Word for word, reproduce every record in the listing below.

[Opening ENTRIES SHOWN section]

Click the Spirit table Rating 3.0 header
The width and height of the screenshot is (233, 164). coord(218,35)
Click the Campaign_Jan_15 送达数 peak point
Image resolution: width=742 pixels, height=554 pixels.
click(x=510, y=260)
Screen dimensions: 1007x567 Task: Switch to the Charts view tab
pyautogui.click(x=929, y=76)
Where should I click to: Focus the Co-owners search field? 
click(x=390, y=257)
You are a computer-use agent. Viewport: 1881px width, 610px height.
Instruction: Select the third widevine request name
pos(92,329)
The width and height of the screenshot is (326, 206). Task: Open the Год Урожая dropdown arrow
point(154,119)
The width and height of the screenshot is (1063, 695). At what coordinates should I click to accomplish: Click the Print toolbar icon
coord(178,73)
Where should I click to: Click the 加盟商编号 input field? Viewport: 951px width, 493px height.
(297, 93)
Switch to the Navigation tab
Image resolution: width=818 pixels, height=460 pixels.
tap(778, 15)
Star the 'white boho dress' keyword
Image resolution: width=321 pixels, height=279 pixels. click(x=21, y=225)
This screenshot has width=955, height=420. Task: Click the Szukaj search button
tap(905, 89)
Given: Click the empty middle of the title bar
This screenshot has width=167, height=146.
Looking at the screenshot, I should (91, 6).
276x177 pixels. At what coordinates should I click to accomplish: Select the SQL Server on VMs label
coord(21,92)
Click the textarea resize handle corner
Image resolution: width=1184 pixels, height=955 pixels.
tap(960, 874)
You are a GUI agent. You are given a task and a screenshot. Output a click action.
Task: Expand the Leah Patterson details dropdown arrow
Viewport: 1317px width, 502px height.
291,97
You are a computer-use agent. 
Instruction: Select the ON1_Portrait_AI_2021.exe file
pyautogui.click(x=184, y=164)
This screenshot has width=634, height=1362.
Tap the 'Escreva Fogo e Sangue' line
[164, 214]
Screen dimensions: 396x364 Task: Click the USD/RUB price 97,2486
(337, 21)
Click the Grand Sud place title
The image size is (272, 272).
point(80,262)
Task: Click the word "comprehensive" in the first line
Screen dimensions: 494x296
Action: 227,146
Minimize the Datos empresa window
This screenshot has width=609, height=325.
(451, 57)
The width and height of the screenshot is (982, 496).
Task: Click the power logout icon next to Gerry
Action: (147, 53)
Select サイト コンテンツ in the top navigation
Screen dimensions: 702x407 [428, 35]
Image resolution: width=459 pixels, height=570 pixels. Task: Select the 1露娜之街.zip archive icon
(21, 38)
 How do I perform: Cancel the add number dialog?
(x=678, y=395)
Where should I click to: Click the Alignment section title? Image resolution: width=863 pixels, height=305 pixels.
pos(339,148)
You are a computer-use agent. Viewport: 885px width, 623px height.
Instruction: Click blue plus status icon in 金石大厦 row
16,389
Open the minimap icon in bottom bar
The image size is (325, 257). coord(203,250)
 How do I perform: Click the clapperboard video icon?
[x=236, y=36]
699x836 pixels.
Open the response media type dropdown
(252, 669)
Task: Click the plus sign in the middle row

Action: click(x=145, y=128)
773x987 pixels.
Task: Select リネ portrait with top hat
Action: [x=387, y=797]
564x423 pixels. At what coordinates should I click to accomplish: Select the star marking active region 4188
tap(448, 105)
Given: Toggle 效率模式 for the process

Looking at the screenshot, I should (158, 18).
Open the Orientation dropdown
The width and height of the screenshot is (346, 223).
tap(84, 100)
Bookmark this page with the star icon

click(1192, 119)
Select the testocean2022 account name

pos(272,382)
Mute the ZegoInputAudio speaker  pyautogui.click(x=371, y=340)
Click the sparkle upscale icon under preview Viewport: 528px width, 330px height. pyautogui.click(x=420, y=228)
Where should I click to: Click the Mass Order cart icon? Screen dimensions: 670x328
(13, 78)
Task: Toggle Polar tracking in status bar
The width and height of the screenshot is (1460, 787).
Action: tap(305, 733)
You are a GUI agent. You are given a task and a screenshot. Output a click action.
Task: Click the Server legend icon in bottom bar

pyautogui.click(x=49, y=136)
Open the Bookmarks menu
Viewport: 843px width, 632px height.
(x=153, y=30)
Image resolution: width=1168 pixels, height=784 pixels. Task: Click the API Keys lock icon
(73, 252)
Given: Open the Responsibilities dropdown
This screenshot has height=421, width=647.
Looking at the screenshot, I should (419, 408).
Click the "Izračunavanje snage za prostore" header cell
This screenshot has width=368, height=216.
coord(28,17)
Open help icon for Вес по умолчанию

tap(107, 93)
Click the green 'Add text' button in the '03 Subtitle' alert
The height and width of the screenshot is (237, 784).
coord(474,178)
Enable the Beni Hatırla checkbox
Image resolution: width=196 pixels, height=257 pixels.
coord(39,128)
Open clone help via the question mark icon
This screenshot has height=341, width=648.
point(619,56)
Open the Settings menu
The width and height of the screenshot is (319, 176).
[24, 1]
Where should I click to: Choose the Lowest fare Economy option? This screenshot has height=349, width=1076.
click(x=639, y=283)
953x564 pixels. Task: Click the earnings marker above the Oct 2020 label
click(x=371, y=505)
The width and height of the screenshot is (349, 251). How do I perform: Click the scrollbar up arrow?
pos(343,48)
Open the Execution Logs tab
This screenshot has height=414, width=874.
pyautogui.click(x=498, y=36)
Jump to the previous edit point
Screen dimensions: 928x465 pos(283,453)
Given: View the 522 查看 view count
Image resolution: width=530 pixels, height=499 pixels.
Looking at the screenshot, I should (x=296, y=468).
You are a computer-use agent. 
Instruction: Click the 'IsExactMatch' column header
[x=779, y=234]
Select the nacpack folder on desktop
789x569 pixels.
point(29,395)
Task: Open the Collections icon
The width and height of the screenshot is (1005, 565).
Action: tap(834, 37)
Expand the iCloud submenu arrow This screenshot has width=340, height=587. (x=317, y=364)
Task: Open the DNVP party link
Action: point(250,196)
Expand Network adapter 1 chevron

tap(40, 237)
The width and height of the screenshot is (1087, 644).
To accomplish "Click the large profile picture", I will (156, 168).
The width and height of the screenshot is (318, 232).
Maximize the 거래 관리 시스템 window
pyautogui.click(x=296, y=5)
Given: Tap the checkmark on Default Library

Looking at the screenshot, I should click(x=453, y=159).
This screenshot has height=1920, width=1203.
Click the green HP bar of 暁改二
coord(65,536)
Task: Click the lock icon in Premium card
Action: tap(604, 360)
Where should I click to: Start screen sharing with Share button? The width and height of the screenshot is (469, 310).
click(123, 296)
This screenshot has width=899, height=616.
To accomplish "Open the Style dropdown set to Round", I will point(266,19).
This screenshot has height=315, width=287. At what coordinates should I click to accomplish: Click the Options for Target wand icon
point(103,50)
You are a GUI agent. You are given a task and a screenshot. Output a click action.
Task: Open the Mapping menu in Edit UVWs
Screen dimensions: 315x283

[Closing ENTRIES SHOWN section]

RESPONSE FOR THIS EXERCISE:
Click the Spirit table Rating 3.0 header
The width and height of the screenshot is (233, 164). coord(218,35)
Click the Campaign_Jan_15 送达数 peak point
Image resolution: width=742 pixels, height=554 pixels.
click(x=510, y=260)
Screen dimensions: 1007x567 Task: Switch to the Charts view tab
pyautogui.click(x=929, y=76)
Where should I click to: Focus the Co-owners search field? 
click(x=390, y=257)
You are a computer-use agent. Viewport: 1881px width, 610px height.
Instruction: Select the third widevine request name
pos(92,329)
The width and height of the screenshot is (326, 206). Task: Open the Год Урожая dropdown arrow
point(154,119)
The width and height of the screenshot is (1063, 695). At what coordinates should I click to accomplish: Click the Print toolbar icon
coord(178,73)
Where should I click to: Click the 加盟商编号 input field? Viewport: 951px width, 493px height.
(297, 93)
Switch to the Navigation tab
Image resolution: width=818 pixels, height=460 pixels.
tap(778, 15)
Star the 'white boho dress' keyword
Image resolution: width=321 pixels, height=279 pixels. click(x=21, y=225)
This screenshot has width=955, height=420. Task: Click the Szukaj search button
tap(905, 89)
Given: Click the empty middle of the title bar
This screenshot has width=167, height=146.
Looking at the screenshot, I should (91, 6).
276x177 pixels. At what coordinates should I click to accomplish: Select the SQL Server on VMs label
coord(21,92)
Click the textarea resize handle corner
Image resolution: width=1184 pixels, height=955 pixels.
tap(960, 874)
You are a GUI agent. You are given a task and a screenshot. Output a click action.
Task: Expand the Leah Patterson details dropdown arrow
Viewport: 1317px width, 502px height.
291,97
You are a computer-use agent. 
Instruction: Select the ON1_Portrait_AI_2021.exe file
pyautogui.click(x=184, y=164)
This screenshot has width=634, height=1362.
Tap the 'Escreva Fogo e Sangue' line
[164, 214]
Screen dimensions: 396x364 Task: Click the USD/RUB price 97,2486
(337, 21)
Click the Grand Sud place title
The image size is (272, 272).
point(80,262)
Task: Click the word "comprehensive" in the first line
Screen dimensions: 494x296
Action: 227,146
Minimize the Datos empresa window
This screenshot has width=609, height=325.
(451, 57)
The width and height of the screenshot is (982, 496).
Task: Click the power logout icon next to Gerry
Action: (147, 53)
Select サイト コンテンツ in the top navigation
Screen dimensions: 702x407 [428, 35]
Image resolution: width=459 pixels, height=570 pixels. Task: Select the 1露娜之街.zip archive icon
(21, 38)
 How do I perform: Cancel the add number dialog?
(x=678, y=395)
Where should I click to: Click the Alignment section title? Image resolution: width=863 pixels, height=305 pixels.
pos(339,148)
You are a computer-use agent. Viewport: 885px width, 623px height.
Instruction: Click blue plus status icon in 金石大厦 row
16,389
Open the minimap icon in bottom bar
The image size is (325, 257). coord(203,250)
 How do I perform: Click the clapperboard video icon?
[x=236, y=36]
699x836 pixels.
Open the response media type dropdown
(252, 669)
Task: Click the plus sign in the middle row

Action: click(x=145, y=128)
773x987 pixels.
Task: Select リネ portrait with top hat
Action: [x=387, y=797]
564x423 pixels. At what coordinates should I click to accomplish: Select the star marking active region 4188
tap(448, 105)
Given: Toggle 效率模式 for the process

Looking at the screenshot, I should (158, 18).
Open the Orientation dropdown
The width and height of the screenshot is (346, 223).
tap(84, 100)
Bookmark this page with the star icon

click(1192, 119)
Select the testocean2022 account name

pos(272,382)
Mute the ZegoInputAudio speaker  pyautogui.click(x=371, y=340)
Click the sparkle upscale icon under preview Viewport: 528px width, 330px height. pyautogui.click(x=420, y=228)
Where should I click to: Click the Mass Order cart icon? Screen dimensions: 670x328
(13, 78)
Task: Toggle Polar tracking in status bar
The width and height of the screenshot is (1460, 787).
Action: tap(305, 733)
You are a GUI agent. You are given a task and a screenshot. Output a click action.
Task: Click the Server legend icon in bottom bar

pyautogui.click(x=49, y=136)
Open the Bookmarks menu
Viewport: 843px width, 632px height.
(x=153, y=30)
Image resolution: width=1168 pixels, height=784 pixels. Task: Click the API Keys lock icon
(73, 252)
Given: Open the Responsibilities dropdown
This screenshot has height=421, width=647.
Looking at the screenshot, I should (419, 408).
Click the "Izračunavanje snage za prostore" header cell
This screenshot has width=368, height=216.
coord(28,17)
Open help icon for Вес по умолчанию

tap(107, 93)
Click the green 'Add text' button in the '03 Subtitle' alert
The height and width of the screenshot is (237, 784).
coord(474,178)
Enable the Beni Hatırla checkbox
Image resolution: width=196 pixels, height=257 pixels.
coord(39,128)
Open clone help via the question mark icon
This screenshot has height=341, width=648.
point(619,56)
Open the Settings menu
The width and height of the screenshot is (319, 176).
[24, 1]
Where should I click to: Choose the Lowest fare Economy option? This screenshot has height=349, width=1076.
click(x=639, y=283)
953x564 pixels. Task: Click the earnings marker above the Oct 2020 label
click(x=371, y=505)
The width and height of the screenshot is (349, 251). How do I perform: Click the scrollbar up arrow?
pos(343,48)
Open the Execution Logs tab
This screenshot has height=414, width=874.
pyautogui.click(x=498, y=36)
Jump to the previous edit point
Screen dimensions: 928x465 pos(283,453)
Given: View the 522 查看 view count
Image resolution: width=530 pixels, height=499 pixels.
Looking at the screenshot, I should (x=296, y=468).
You are a computer-use agent. 
Instruction: Click the 'IsExactMatch' column header
[x=779, y=234]
Select the nacpack folder on desktop
789x569 pixels.
point(29,395)
Task: Open the Collections icon
The width and height of the screenshot is (1005, 565).
Action: tap(834, 37)
Expand the iCloud submenu arrow This screenshot has width=340, height=587. (x=317, y=364)
Task: Open the DNVP party link
Action: point(250,196)
Expand Network adapter 1 chevron

tap(40, 237)
The width and height of the screenshot is (1087, 644).
To accomplish "Click the large profile picture", I will (156, 168).
The width and height of the screenshot is (318, 232).
Maximize the 거래 관리 시스템 window
pyautogui.click(x=296, y=5)
Given: Tap the checkmark on Default Library

Looking at the screenshot, I should click(x=453, y=159).
This screenshot has height=1920, width=1203.
Click the green HP bar of 暁改二
coord(65,536)
Task: Click the lock icon in Premium card
Action: tap(604, 360)
Where should I click to: Start screen sharing with Share button? The width and height of the screenshot is (469, 310).
click(123, 296)
This screenshot has width=899, height=616.
To accomplish "Open the Style dropdown set to Round", I will point(266,19).
This screenshot has height=315, width=287. At what coordinates should I click to accomplish: Click the Options for Target wand icon
point(103,50)
You are a GUI agent. You are given a task and a screenshot. Output a click action.
Task: Open the Mapping menu in Edit UVWs
Screen dimensions: 315x283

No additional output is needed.